* **TASK DESCRIPTION**
Go through the records below and restate each one word for word.

* **MATERIAL SUPPLIED**
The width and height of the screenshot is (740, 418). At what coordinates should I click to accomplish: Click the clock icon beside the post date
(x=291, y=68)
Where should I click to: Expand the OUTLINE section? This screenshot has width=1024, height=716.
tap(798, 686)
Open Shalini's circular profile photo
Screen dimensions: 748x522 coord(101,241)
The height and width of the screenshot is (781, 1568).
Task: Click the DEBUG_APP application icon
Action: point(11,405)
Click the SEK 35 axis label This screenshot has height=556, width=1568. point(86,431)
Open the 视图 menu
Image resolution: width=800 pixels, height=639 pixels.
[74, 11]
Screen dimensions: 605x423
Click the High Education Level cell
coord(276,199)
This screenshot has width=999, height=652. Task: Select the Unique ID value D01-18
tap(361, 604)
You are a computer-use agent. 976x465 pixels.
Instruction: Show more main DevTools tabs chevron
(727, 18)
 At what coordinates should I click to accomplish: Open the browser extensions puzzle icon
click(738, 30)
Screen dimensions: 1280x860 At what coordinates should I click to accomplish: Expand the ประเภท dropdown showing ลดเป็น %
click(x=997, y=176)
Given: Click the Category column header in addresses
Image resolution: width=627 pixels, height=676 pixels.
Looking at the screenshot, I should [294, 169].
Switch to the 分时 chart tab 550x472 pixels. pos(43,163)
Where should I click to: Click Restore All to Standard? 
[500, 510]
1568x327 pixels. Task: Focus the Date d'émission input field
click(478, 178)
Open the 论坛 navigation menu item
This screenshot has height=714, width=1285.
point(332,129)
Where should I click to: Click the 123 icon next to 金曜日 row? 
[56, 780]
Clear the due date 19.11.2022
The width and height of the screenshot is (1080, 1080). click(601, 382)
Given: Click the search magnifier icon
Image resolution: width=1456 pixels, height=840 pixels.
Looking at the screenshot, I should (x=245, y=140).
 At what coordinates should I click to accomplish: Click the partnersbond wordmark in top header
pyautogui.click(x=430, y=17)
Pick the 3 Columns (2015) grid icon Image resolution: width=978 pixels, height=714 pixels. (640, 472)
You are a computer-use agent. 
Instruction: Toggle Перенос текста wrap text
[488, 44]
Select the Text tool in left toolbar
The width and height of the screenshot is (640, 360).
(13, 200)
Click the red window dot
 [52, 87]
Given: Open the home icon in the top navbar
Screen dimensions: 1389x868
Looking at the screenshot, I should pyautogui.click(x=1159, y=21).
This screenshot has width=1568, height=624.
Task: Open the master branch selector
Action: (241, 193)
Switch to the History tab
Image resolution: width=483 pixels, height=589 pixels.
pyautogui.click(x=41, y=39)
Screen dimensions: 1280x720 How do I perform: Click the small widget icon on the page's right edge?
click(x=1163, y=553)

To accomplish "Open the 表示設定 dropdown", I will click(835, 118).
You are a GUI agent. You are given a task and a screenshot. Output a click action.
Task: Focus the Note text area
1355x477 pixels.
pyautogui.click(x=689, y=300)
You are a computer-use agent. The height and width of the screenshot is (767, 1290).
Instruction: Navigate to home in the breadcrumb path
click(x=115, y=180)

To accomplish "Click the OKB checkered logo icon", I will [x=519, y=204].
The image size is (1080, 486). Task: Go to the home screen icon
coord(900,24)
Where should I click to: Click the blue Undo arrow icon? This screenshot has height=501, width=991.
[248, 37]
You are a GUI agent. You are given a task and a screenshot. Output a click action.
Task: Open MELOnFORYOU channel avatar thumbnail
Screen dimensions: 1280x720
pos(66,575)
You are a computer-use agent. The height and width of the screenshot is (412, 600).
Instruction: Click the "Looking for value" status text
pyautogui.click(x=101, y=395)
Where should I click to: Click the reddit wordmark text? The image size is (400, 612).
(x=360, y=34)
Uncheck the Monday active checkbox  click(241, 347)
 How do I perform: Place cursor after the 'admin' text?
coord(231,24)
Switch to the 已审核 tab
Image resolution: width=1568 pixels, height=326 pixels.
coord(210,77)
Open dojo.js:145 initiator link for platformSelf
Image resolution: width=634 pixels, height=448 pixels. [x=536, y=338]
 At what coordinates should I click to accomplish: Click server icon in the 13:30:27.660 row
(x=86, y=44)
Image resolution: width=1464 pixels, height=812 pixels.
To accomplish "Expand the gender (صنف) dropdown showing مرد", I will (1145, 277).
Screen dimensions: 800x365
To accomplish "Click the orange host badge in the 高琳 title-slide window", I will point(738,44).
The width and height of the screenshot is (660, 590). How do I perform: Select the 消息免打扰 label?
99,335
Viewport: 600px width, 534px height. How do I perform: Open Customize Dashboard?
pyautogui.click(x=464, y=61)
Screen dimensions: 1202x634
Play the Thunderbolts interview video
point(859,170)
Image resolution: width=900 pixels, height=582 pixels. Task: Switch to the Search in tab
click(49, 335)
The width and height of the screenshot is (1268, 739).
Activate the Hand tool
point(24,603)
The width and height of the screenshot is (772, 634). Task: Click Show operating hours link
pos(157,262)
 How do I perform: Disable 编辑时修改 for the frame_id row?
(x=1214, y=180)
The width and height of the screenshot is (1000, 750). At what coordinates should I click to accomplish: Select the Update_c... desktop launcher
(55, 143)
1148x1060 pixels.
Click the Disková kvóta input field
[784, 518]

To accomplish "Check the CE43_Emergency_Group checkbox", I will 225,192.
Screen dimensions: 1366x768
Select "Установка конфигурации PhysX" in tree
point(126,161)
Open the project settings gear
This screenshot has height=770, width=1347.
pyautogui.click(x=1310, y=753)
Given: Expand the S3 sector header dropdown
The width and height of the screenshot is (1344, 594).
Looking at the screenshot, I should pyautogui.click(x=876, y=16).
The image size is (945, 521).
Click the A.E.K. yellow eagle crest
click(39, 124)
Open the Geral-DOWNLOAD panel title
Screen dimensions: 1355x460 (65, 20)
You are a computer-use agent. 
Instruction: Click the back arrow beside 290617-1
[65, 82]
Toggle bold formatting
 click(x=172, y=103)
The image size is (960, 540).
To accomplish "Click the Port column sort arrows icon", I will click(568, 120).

* **RESULT BELOW**
The width and height of the screenshot is (740, 418). At what coordinates should I click to accomplish: Click the clock icon beside the post date
(x=291, y=68)
Where should I click to: Expand the OUTLINE section? This screenshot has width=1024, height=716.
tap(798, 686)
Open Shalini's circular profile photo
Screen dimensions: 748x522 coord(101,241)
The height and width of the screenshot is (781, 1568).
Task: Click the DEBUG_APP application icon
Action: point(11,405)
Click the SEK 35 axis label This screenshot has height=556, width=1568. point(86,431)
Open the 视图 menu
Image resolution: width=800 pixels, height=639 pixels.
[74, 11]
Screen dimensions: 605x423
Click the High Education Level cell
coord(276,199)
This screenshot has width=999, height=652. Task: Select the Unique ID value D01-18
tap(361, 604)
You are a computer-use agent. 976x465 pixels.
Instruction: Show more main DevTools tabs chevron
(727, 18)
 At what coordinates should I click to accomplish: Open the browser extensions puzzle icon
click(738, 30)
Screen dimensions: 1280x860 At what coordinates should I click to accomplish: Expand the ประเภท dropdown showing ลดเป็น %
click(x=997, y=176)
Given: Click the Category column header in addresses
Image resolution: width=627 pixels, height=676 pixels.
Looking at the screenshot, I should [294, 169].
Switch to the 分时 chart tab 550x472 pixels. pos(43,163)
Where should I click to: Click Restore All to Standard? 
[500, 510]
1568x327 pixels. Task: Focus the Date d'émission input field
click(478, 178)
Open the 论坛 navigation menu item
This screenshot has height=714, width=1285.
point(332,129)
Where should I click to: Click the 123 icon next to 金曜日 row? 
[56, 780]
Clear the due date 19.11.2022
The width and height of the screenshot is (1080, 1080). click(601, 382)
Given: Click the search magnifier icon
Image resolution: width=1456 pixels, height=840 pixels.
Looking at the screenshot, I should (x=245, y=140).
 At what coordinates should I click to accomplish: Click the partnersbond wordmark in top header
pyautogui.click(x=430, y=17)
Pick the 3 Columns (2015) grid icon Image resolution: width=978 pixels, height=714 pixels. (640, 472)
You are a computer-use agent. 
Instruction: Toggle Перенос текста wrap text
[488, 44]
Select the Text tool in left toolbar
The width and height of the screenshot is (640, 360).
(13, 200)
Click the red window dot
 [52, 87]
Given: Open the home icon in the top navbar
Screen dimensions: 1389x868
Looking at the screenshot, I should pyautogui.click(x=1159, y=21).
This screenshot has width=1568, height=624.
Task: Open the master branch selector
Action: (241, 193)
Switch to the History tab
Image resolution: width=483 pixels, height=589 pixels.
pyautogui.click(x=41, y=39)
Screen dimensions: 1280x720 How do I perform: Click the small widget icon on the page's right edge?
click(x=1163, y=553)

To accomplish "Open the 表示設定 dropdown", I will click(835, 118).
You are a GUI agent. You are given a task and a screenshot. Output a click action.
Task: Focus the Note text area
1355x477 pixels.
pyautogui.click(x=689, y=300)
You are a computer-use agent. The height and width of the screenshot is (767, 1290).
Instruction: Navigate to home in the breadcrumb path
click(x=115, y=180)

To accomplish "Click the OKB checkered logo icon", I will [x=519, y=204].
The image size is (1080, 486). Task: Go to the home screen icon
coord(900,24)
Where should I click to: Click the blue Undo arrow icon? This screenshot has height=501, width=991.
[248, 37]
You are a GUI agent. You are given a task and a screenshot. Output a click action.
Task: Open MELOnFORYOU channel avatar thumbnail
Screen dimensions: 1280x720
pos(66,575)
You are a computer-use agent. The height and width of the screenshot is (412, 600).
Instruction: Click the "Looking for value" status text
pyautogui.click(x=101, y=395)
Where should I click to: Click the reddit wordmark text? The image size is (400, 612).
(x=360, y=34)
Uncheck the Monday active checkbox  click(241, 347)
 How do I perform: Place cursor after the 'admin' text?
coord(231,24)
Switch to the 已审核 tab
Image resolution: width=1568 pixels, height=326 pixels.
coord(210,77)
Open dojo.js:145 initiator link for platformSelf
Image resolution: width=634 pixels, height=448 pixels. [x=536, y=338]
 At what coordinates should I click to accomplish: Click server icon in the 13:30:27.660 row
(x=86, y=44)
Image resolution: width=1464 pixels, height=812 pixels.
To accomplish "Expand the gender (صنف) dropdown showing مرد", I will (1145, 277).
Screen dimensions: 800x365
To accomplish "Click the orange host badge in the 高琳 title-slide window", I will point(738,44).
The width and height of the screenshot is (660, 590). How do I perform: Select the 消息免打扰 label?
99,335
Viewport: 600px width, 534px height. How do I perform: Open Customize Dashboard?
pyautogui.click(x=464, y=61)
Screen dimensions: 1202x634
Play the Thunderbolts interview video
point(859,170)
Image resolution: width=900 pixels, height=582 pixels. Task: Switch to the Search in tab
click(49, 335)
The width and height of the screenshot is (1268, 739).
Activate the Hand tool
point(24,603)
The width and height of the screenshot is (772, 634). Task: Click Show operating hours link
pos(157,262)
 How do I perform: Disable 编辑时修改 for the frame_id row?
(x=1214, y=180)
The width and height of the screenshot is (1000, 750). At what coordinates should I click to accomplish: Select the Update_c... desktop launcher
(55, 143)
1148x1060 pixels.
Click the Disková kvóta input field
[784, 518]

To accomplish "Check the CE43_Emergency_Group checkbox", I will 225,192.
Screen dimensions: 1366x768
Select "Установка конфигурации PhysX" in tree
point(126,161)
Open the project settings gear
This screenshot has height=770, width=1347.
pyautogui.click(x=1310, y=753)
Given: Expand the S3 sector header dropdown
The width and height of the screenshot is (1344, 594).
Looking at the screenshot, I should pyautogui.click(x=876, y=16).
The image size is (945, 521).
Click the A.E.K. yellow eagle crest
click(39, 124)
Open the Geral-DOWNLOAD panel title
Screen dimensions: 1355x460 (65, 20)
You are a computer-use agent. 
Instruction: Click the back arrow beside 290617-1
[65, 82]
Toggle bold formatting
 click(x=172, y=103)
The image size is (960, 540).
To accomplish "Click the Port column sort arrows icon", I will click(568, 120).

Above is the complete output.